▶ **Task to carry out**
Every line of the entries below that carries the string "agent" should be copied.

(Dataset entries)
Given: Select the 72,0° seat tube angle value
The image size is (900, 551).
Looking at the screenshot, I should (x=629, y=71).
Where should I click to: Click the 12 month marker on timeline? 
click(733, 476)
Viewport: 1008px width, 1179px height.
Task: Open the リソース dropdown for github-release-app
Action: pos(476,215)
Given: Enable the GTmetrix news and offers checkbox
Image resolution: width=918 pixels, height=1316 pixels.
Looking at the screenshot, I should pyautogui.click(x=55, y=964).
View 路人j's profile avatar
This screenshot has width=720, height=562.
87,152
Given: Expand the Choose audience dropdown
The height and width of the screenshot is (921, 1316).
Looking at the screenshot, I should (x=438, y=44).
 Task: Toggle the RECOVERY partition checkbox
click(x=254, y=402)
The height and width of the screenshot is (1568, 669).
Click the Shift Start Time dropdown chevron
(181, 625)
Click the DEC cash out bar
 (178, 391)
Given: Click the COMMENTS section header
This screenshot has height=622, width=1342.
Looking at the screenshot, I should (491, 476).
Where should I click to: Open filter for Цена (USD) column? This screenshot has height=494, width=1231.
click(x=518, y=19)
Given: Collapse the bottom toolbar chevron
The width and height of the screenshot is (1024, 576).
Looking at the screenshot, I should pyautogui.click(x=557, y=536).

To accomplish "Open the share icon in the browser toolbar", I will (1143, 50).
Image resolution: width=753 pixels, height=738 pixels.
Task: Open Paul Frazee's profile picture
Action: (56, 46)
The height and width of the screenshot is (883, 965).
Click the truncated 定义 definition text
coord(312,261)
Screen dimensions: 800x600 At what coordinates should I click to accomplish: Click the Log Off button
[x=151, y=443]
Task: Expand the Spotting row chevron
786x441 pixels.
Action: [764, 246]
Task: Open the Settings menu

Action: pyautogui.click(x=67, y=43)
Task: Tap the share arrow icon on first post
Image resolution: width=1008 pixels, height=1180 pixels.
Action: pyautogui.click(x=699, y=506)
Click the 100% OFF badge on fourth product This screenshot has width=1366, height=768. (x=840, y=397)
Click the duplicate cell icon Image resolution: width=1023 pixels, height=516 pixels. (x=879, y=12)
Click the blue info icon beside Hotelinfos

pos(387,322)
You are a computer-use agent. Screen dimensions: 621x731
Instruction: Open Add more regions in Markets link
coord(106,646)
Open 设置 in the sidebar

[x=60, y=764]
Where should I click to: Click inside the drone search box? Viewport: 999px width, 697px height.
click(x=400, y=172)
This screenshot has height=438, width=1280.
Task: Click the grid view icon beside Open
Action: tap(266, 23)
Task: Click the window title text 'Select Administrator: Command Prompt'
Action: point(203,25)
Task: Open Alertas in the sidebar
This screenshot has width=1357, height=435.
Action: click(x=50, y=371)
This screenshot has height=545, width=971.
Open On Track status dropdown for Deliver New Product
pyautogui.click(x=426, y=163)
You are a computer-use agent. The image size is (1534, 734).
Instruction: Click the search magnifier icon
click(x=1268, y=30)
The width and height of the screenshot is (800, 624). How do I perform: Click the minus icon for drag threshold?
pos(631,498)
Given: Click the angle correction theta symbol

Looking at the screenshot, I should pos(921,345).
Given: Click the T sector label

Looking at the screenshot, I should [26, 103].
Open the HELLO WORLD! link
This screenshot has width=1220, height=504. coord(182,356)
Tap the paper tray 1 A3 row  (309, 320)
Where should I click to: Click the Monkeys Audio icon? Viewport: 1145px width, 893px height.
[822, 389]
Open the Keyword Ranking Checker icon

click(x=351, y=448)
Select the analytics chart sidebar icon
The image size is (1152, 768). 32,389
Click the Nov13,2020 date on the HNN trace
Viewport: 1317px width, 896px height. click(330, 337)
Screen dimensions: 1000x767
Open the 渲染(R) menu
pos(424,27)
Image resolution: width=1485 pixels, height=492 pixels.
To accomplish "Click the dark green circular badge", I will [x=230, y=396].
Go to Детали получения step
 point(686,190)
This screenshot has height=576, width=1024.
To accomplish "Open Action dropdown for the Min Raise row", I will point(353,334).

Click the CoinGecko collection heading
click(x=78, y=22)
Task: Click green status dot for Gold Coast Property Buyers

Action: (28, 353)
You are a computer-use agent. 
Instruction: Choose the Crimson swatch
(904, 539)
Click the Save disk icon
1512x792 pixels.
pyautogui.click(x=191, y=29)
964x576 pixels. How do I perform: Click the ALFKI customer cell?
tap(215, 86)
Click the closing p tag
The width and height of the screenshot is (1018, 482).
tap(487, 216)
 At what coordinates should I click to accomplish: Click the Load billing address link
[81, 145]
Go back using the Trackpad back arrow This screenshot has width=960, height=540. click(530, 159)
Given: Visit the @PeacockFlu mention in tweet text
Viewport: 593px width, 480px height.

▶ **Task answer**
You are a computer-use agent. Screen dimensions: 621x731
You are a computer-use agent. The image size is (1534, 734).
You are a computer-use agent. 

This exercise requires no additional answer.